Building on the success of recent years, SAHANZ's XIXth conference is the largest body of research on the history and theory of architecture yet presented in Australia and New Zealand. This volume contains over one hundred papers by members and colleagues from Australasia, Asia, Europe and America. The Conference Committee set out to offer a broad and inclusive forum for scholars, seeking contributions in areas previously under-represented such as interiors, landscape and the study of indigenous building traditions. In these areas and in the on-going focus of many members on the history of modern architecture in the region, we see an overall interest in how historical change is experienced and conceptualised.

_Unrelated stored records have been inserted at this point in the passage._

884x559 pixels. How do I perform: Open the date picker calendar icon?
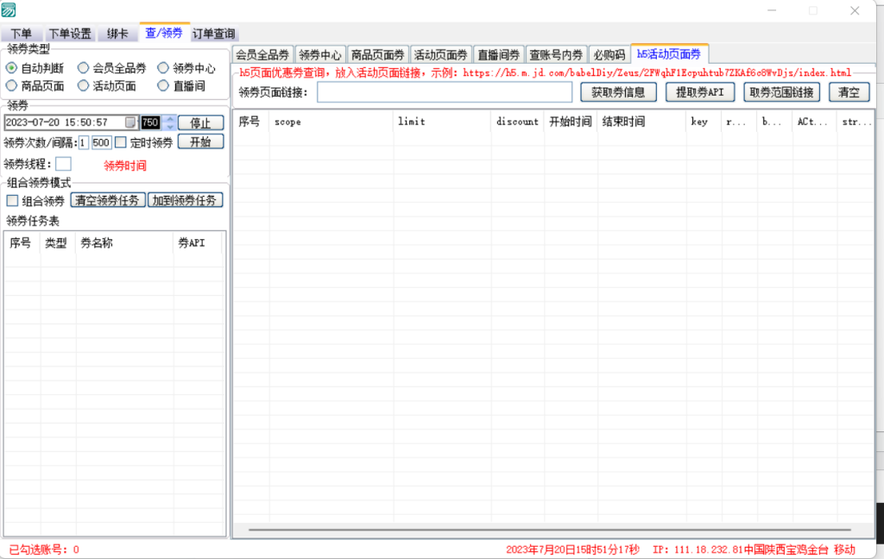coord(131,122)
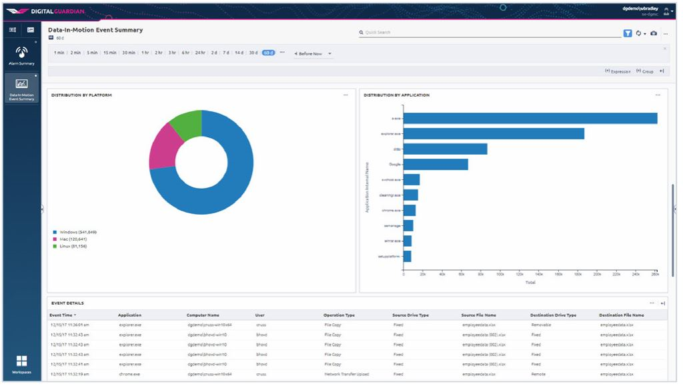This screenshot has width=683, height=386.
Task: Click the Windows segment of the platform donut chart
Action: pyautogui.click(x=240, y=160)
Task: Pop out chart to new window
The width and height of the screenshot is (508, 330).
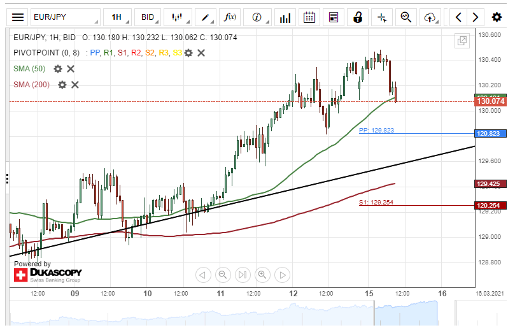Action: click(x=462, y=41)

The conference theme 'Additions to architectural history' refers to this expanded vision of the role for the Society's annual conference, and it also refers to some of the issues of disciplinarity raised by this expansion. In the call for papers we asked contributors to consider not only what they might add to the store of knowledge of architecture, but how architecture is articulated with a world of knowledge and practice. What is conjoined and articulated when one writes, for instance, as many of our contributors have, of 'architecture and memory'? This is a relation we have sought to open around the concept of 'additions', and the use of the '+' symbol, which has produced the following conjunctions: Architecture + Science, Architecture + Arts and Crafts, Architecture + Politics, Architecture + Gender/Representation, Architecture + Landscapes of Production, Architecture + Memory, Architecture +Antipodean modernity, Architecture + the Interior, Architecture + Housing, Architecture + Museums, Architecture + 19C/Technology, Architecture + Building Traditions.

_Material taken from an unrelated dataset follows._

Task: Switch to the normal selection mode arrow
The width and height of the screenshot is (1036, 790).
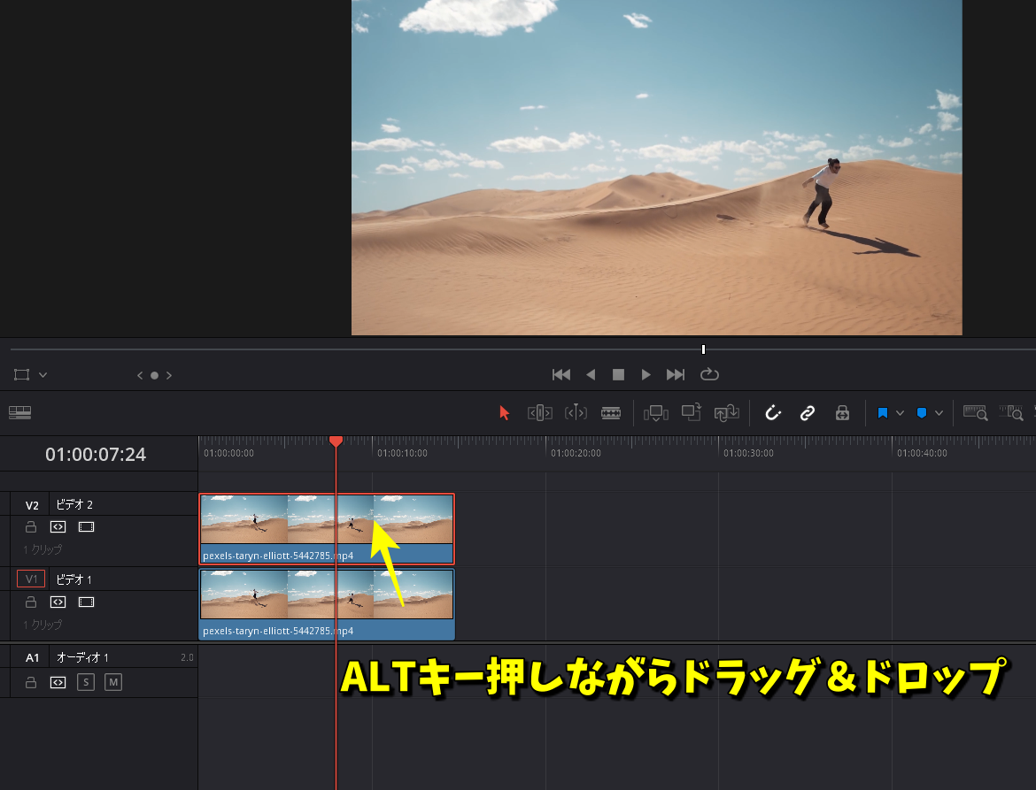Action: [504, 412]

The concept of 'additions' leads to further speculations: Are these the points at which the discipline engages with a world from which it is autonomous, or the places where we need supplementation and assistance? Are these the partnerships with other kinds of thought and practice, or the unstable borders of a voracious interdisciplinarity? Do we add to architecture the things to which we aspire or the things that cause us discomfort?

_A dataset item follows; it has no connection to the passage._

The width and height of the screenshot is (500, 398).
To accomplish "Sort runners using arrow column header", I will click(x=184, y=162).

The contributors to ADDITIONS offer insights on the valency of architecture - whether this is a discussion of issues, persons, or periods which have become inescapable and perennial topics, or provocative new conjunctions through which to understand architecture. The conference's four keynote speakers also offer a broad vision of scholarship in architectural history. Hilde Heynen revisits the crucial role that the concept of utopia played in 20th century modernism. Esa Laaksonen examines Alvar Aalto's Viipuri Library as an historian and as a conservation architect. Jane Rendell discusses the textual production of architecture in research and critical practice. Andrew Benjamin, looks at how we might conceptualise the differences between history, theory and criticism of architecture.

We thank the keynote speakers and all the participants in ADDITIONS for their insightful contributions to architectural history.